Another good example is Australians, ABC, Michelle Guthrie, the ABC in Australia is equivalent to BBC in UK or the PBS in the US and so it's a big deal to be the CEO of ABC and she didn't last long as well. In fact, she, it was really quite ruthless the way that she left that organisation. And again, I'm not saying everything she's done was right. You know, we've scrutinised her so much. There's a bias to think, “Oh she was a terrible CEO”. Who knows? You know, the guy before her, must have left a mess. You wouldn’t know. You don't know that. Right. And I totally, what women in C level tell me is that they inherit messy situations. They inherit, women know, you know, like we have a different style of leadership and we need to fix things up before we move forward. That's usually the leadership style that we discuss in the closet rooms where we don't sort of talk about it openly because it will affect their career, so we can't. But that's kind of the three things I wanted to say about women in C level roles but we will address them in future podcasts and in other videos where I can share more of my experience. Right?

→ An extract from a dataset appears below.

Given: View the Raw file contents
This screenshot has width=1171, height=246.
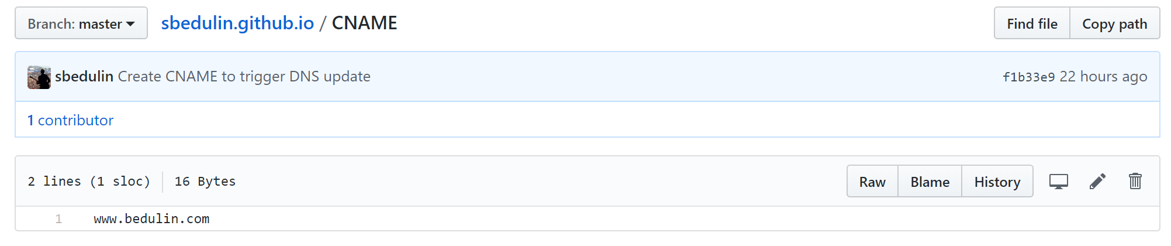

So Oi de Brazil! Oi de Brazil Danny, Danny, I like Danny because Danny has a very flexible career. She's an absolutely brilliant light architect, and I like the way that she still has a very international interesting career and can do that in the comfort of her beautiful home that she designed for herself. That's great. All right guys and I will see you in a future video. Bye.

Hey before you go, if you’re not yet subscribed to this podcast remember to do so, wherever you’re listening to it right now – iTunes, Spotify, Podbean, or Youtube. And better still you should also join my community, and a newsletter with the new podcast episode will land in your inbox every week. The newsletter also includes important news and announcements from me, and some extra resources that I curate especially for my community.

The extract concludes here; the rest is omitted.